Predicted area under ROC curve (AUC) for the multivariate model, which considered other confounding factors as indicators of liver disease associated with cancer (LD-1) vs. liver disease not associated with cancer (LD-2).

We used our univariate and multivariate models to construct ROC curves for G/A ratio by considering variables that were significantly associated with liver disease. The ROC curve for the univariate model, which only considered G/A as an indicator of liver disease, was very poor in predicting the presence of cancerassociated liver disease (LD-1) from liver disease not associated with cancer. In other words, the G/A ratio alone has poor sensitivity and poor specificity in the prediction of cancer-associated liver disease (Figure 2). In contrast, the ROC curve for the multivariate model yielded a much better classification system (Figure 3) Thus, for patients with liver disease, but normal levels of AST and ALT, consideration of several easily determined demographic and clinical characteristics can be used to predict the presence of cancer-associated liver disease versus liver disease not associated with cancer.

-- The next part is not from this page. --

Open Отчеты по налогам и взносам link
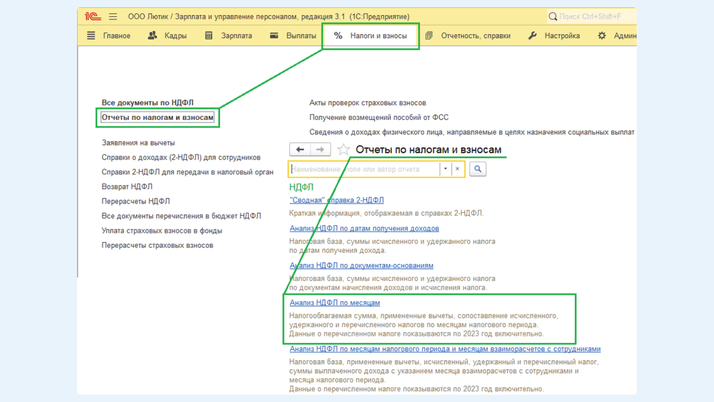158,117
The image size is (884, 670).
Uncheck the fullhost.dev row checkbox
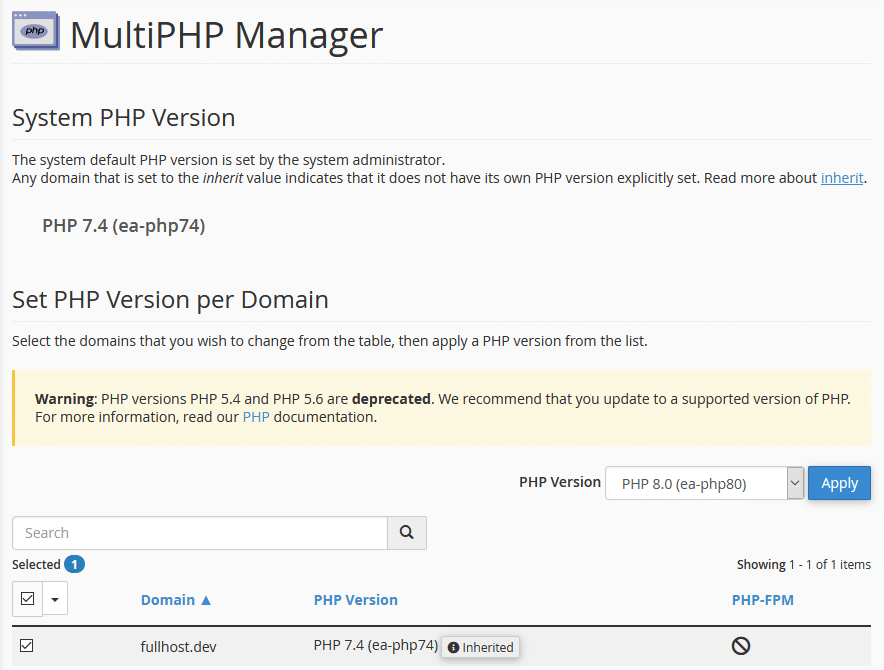(27, 646)
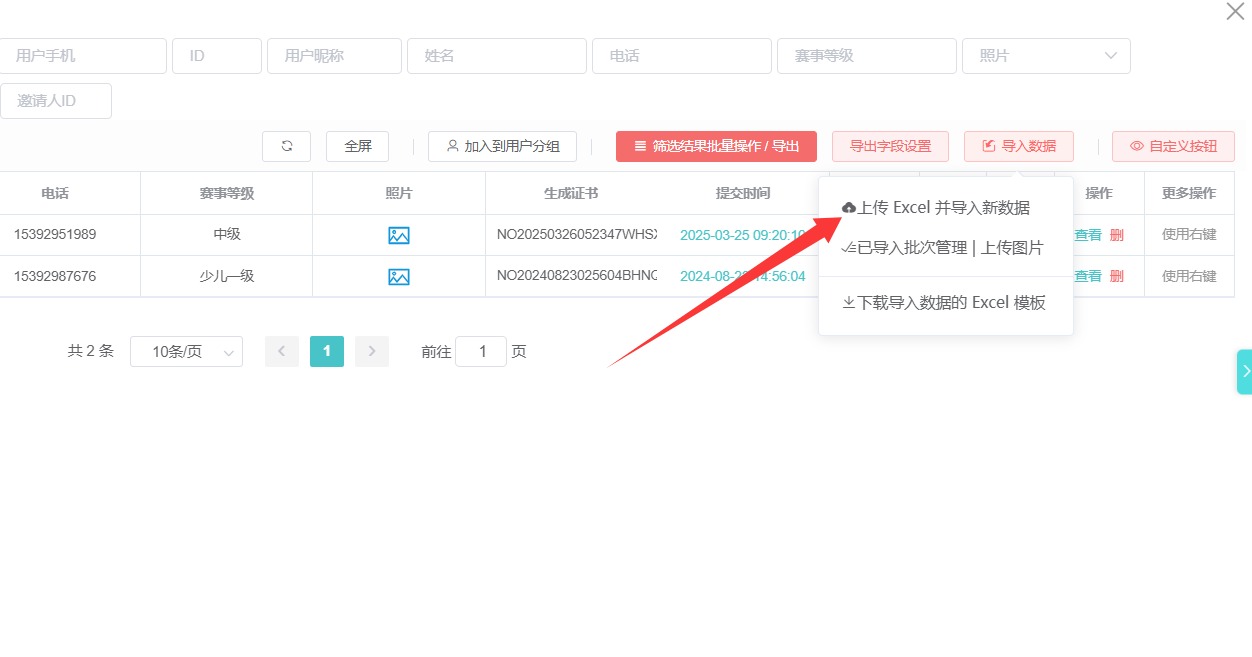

Our study is limited in that the number of subjects was not large enough to develop separate algorithms for each specific type of liver disease; our algorithm (Figure 3) only distinguishes subjects with a cancer-associated liver disease from those with liver disease not associated with cancer. Second, we did not use a validation group to test the sensitivity and specificity and of our model. Third, this was a retrospective study, so our results are more susceptible to bias and confounding than the results of prospective studies. Fourth, all of our study subjects were middleaged residents of central Taiwan who underwent health examinations, so these results may not apply to patients drawn from the general population.

Despite these limitations, our study indicates that subjects with normal AST and ALT, who were older, male, had higher BMI, lower AST, and higher ALT had significantly higher ORs for liver disease and that age and elevated BMI are significantlyo associated with the presence of cancer-associated liver disease. We can suggest several avenues for future studies. A study with a larger sample size would allow the development of an algorithm that could be used to predict specific liver diseases, much as the fibrotest is used to predict liver fibrosis [16]. We suggest that future studies consider the value of different clinical tests for predicting the presence of different classes of liver diseases, or even specific liver diseases, rather than liver disease in general.